Nas liquidações do medo não circulam apenas produtos, câmeras de segurança, alarmes, cercas elétricas e pistolas. Também circulam discursos. A fé no medo move montanhas de dinheiro e de capital político. Os seus maiores efeitos são a eliminação da esperança e a transformação da justiça em vingança.
Os arrastões nas praias da zona sul do Rio são episódios graves de violência. Exatamente por isso, é lamentável ver autoridades públicas especulando com o pavor da população em discursos que defenderam a violação das leis.
O Rio é uma cidade cada vez mais partida pela desigualdade. O resultado disso não é só o desrespeito sistemático aos direitos dos mais pobres.
Essa segregação desumaniza e faz com que eles sejam tratados como estrangeiros indesejáveis nos territórios dos ditos civilizados.
Lamentavelmente, o governador Luiz Fernando Pezão reproduz essa concepção ao afirmar que jovens que estiverem sem camisa ou descalços nos ônibus sejam levados às delegacias.
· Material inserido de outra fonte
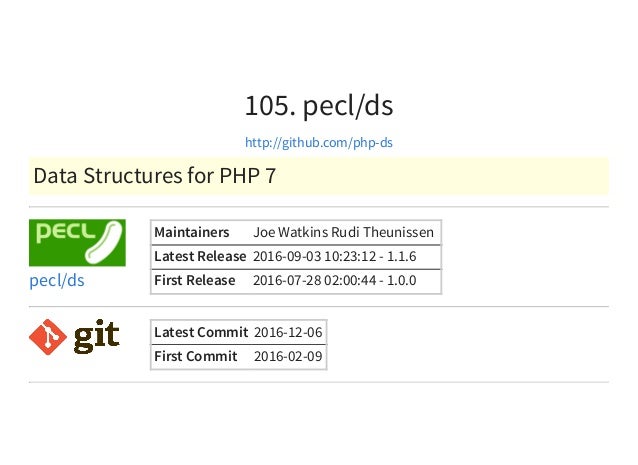Click the first commit date 2016-02-09
This screenshot has width=638, height=465.
point(288,356)
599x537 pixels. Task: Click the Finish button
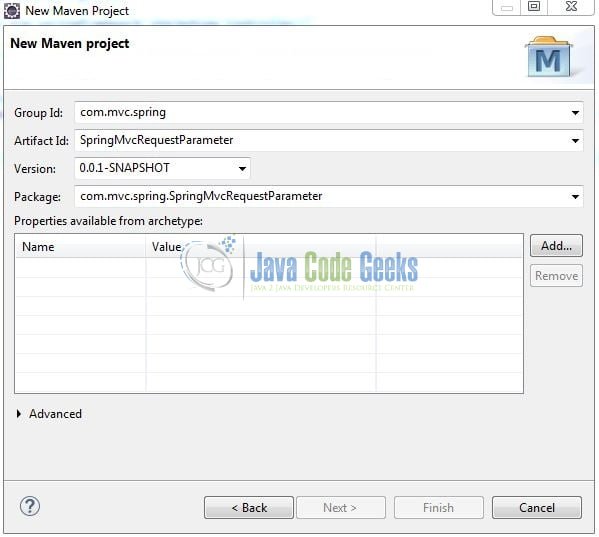pos(439,508)
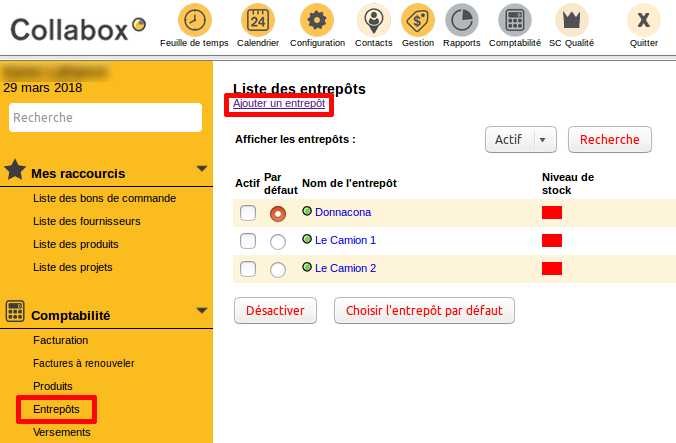Viewport: 676px width, 443px height.
Task: Open Entrepôts in the sidebar menu
Action: coord(56,409)
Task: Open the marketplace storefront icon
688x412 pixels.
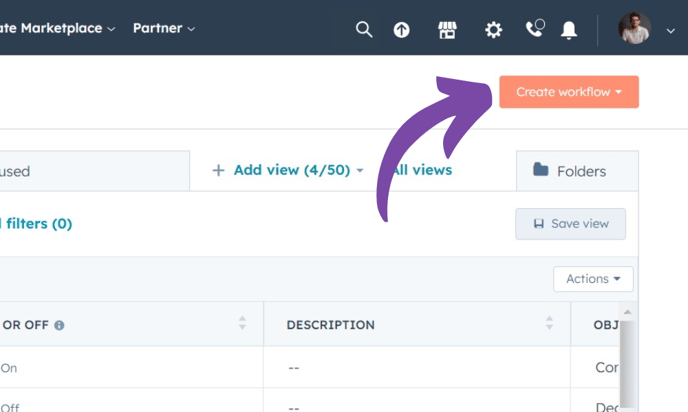Action: (x=447, y=30)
Diante da pressão por dizer algo que a maioria amedrontada da população quer ouvir, a autoridade máxima do Estado criminalizou a pobreza.
É evidente que os problemas sociais não justificam os delitos ou tornam menos graves os arrastões. Mas abordar a questão só do ponto de vista policial, como fez o prefeito Eduardo Paes, é desonesto.
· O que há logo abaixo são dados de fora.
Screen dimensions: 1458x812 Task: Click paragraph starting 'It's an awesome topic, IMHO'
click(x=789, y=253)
Lazer e cultura são questões sociais e revelam a desigualdade. Segundo pesquisa do IBGE, em 2010, havia na Grande Tijuca e zona sul, áreas de classes média e alta, 366 equipamentos culturais para cerca de 1,3 milhão de pessoas. Na zona norte, região mais pobre, com 2,4 milhões de habitantes, havia apenas 78.
O secretário de Segurança Pública, José Mariano Beltrame, também não resistiu à especulação. Ele jogou com os nervos do mercado do pavor ao dizer que não pode agir porque o trabalho da PM foi engessado pela Justiça, que proibiu que pessoas sejam detidas sem flagrante ou mandado de prisão. Isso não é verdade. O Judiciário apenas determinou o cumprimento da lei. As revistas podem continuar.
Diante da possibilidade da ação de justiceiros, a declaração de Beltrame é desastrosa por insinuar que só resta à população fazer justiça com as próprias mãos.
Como escreveu Hanna Arendt, quando o medo vira moeda política, os “homens aprendem que são supérfluos através de um modo de vida em que o castigo nada tem a ver com o crime, em que a insensatez é diariamente renovada”.